Mechanosensitivity in Pulmonary Circulation: Pathophysiological Relevance of Stretch-Activated Channels in Pulmonary Hypertension

Abstract

A variety of cell types in pulmonary arteries (endothelial cells, fibroblasts, and smooth muscle cells) are continuously exposed to mechanical stimulations such as shear stress and pulsatile blood pressure, which are altered under conditions of pulmonary hypertension (PH). Most functions of such vascular cells (e.g., contraction, migration, proliferation, production of extracellular matrix proteins, etc.) depend on a key event, i.e., the increase in intracellular calcium concentration ([Ca²⁺]_i) which results from an influx of extracellular Ca²⁺ and/or a release of intracellular stored Ca²⁺. Calcium entry from the extracellular space is a major step in the elevation of [Ca²⁺]_i, involving a variety of plasmalemmal Ca²⁺ channels including the superfamily of stretch-activated channels (SAC). A common characteristic of SAC is that their gating depends on membrane stretch. In general, SAC are non-selective Ca²⁺-permeable cation channels, including proteins of the TRP (Transient Receptor Potential) and Piezo channel superfamily. As membrane mechano-transducers, SAC convert physical forces into biological signals and hence into a cell response. Consequently, SAC play a major role in pulmonary arterial calcium homeostasis and, thus, appear as potential novel drug targets for a better management of PH.

Keywords: Piezo channel; TRP channel; calcium; endothelial cell; fibroblast; mechanosensitive channel; pulmonary arterial smooth muscle cell; pulmonary artery; pulmonary hypertension; vascular cell.

Figure 1

Hemodynamic forces acting on the vessel wall. Section of an artery wall showing that the endothelial cells, forming the inner tunica, are longitudinally aligned, whereas smooth muscle cells, forming the median layer, are circumferentially aligned; the surrounding adventitia predominantly includes fibroblasts and matrix. Shear stress, frictional force generated by blood flow, is parallel to the vessel wall, whereas blood pressure is perpendicular to the vessel wall, causing circumferential and longitudinal stretching.

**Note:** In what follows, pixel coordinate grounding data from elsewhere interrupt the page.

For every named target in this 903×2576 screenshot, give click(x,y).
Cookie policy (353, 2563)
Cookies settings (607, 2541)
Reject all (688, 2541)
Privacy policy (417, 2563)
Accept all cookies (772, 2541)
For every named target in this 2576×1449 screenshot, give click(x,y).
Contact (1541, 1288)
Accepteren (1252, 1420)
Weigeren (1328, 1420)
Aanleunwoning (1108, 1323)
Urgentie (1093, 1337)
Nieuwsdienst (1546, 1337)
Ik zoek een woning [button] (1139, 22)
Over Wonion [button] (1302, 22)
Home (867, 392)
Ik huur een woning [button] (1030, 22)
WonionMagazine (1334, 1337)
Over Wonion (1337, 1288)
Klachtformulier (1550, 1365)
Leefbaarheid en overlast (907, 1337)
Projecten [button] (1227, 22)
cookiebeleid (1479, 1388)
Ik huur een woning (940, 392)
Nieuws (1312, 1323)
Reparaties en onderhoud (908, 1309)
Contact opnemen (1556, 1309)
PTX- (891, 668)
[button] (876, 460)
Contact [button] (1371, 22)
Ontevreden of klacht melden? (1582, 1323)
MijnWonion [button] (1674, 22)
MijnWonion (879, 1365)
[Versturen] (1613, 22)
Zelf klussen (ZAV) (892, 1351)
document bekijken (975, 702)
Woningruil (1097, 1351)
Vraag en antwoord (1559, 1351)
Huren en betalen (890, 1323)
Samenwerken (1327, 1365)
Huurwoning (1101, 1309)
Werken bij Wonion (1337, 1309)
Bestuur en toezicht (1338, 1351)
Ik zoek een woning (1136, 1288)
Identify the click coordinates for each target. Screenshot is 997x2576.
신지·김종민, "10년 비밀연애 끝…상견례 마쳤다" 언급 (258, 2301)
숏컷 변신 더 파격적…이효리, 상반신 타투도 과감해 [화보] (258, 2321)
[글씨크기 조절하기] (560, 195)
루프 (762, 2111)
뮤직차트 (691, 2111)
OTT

Beside blood mechanical forces, composition of extracellular matrix, contributing to arterial stiffness, may itself modulate compliance and mechanotransduction in the vessel wall.

Figure 2

Activation mechanisms of SAC. Three general models are proposed: (a) In the “bilayer model”, the tension developed (red arrow) in the lipid bilayer itself is directly responsible for channel gating. (b) In the “tether model”, the force is transmitted to the channel via proteins located in the extracellular matrix, the cytoskeleton, or both. Tensions are conveyed by these accessory proteins to induce the channel opening. (c) In the “secondary signal model”, the channel activation depends on a distant mechanical-sensitive protein generating diffusible second messenger or channel phosphorylation.

Figure 3

Experimental strategies to investigate SAC in cells. At the cellular level, several strategies can be used to activate SAC. The most commonly used are based on membrane deformation: (a) applying positive or negative pressure to the back end of the patch pipette, (b) poking of the cell membrane by a piezo-driven glass pipette, (c) modifying the perfusion flow or the viscosity of the solution, (d) using osmotic challenges: hypotonicity induces cell swelling, whilst hypertonicity evokes cell-shrinkage, (e) elongating thin elastic silicone membrane where cells are seeded, (f) applying magnetic field to specific ligands coated with magnetic particles on the cells, (g) seeding cells on elastomeric pillars to apply force to specific parts of the cells, and (h) using crenators and cup formers (amphipathic compounds) to induce crenation or cup shapes. (i) Another alternative consists in culturing cells in matrices of different stiffness, to evaluate the impact of the environment matrix and more especially its stiffness.

Figure 4

Experimental strategies to investigate SAC in vessels. At the tissue level, the effects of stretch can also be studied in whole vessels using (a) arteriography: the microvessel is cannulated at both ends with glass micropipettes and placed in a microvascular flow system chamber, allowing intraluminal pressure increase via modulation of inlet and outlet pressures (P_in and P_out, respectively); or (b) myography: one end of the segment is anchored to a stationary support and the other end is connected to a force-displacement transducer to monitor the vessel contraction under resting tension corresponding to an adapted transmural pressure.

Figure 5

Schematic view illustrating the multifunctional contribution of SAC in the pathogenesis of PH. Red arrows indicate PH-induced modifications of cellular processes in pulmonary arterial vascular cells.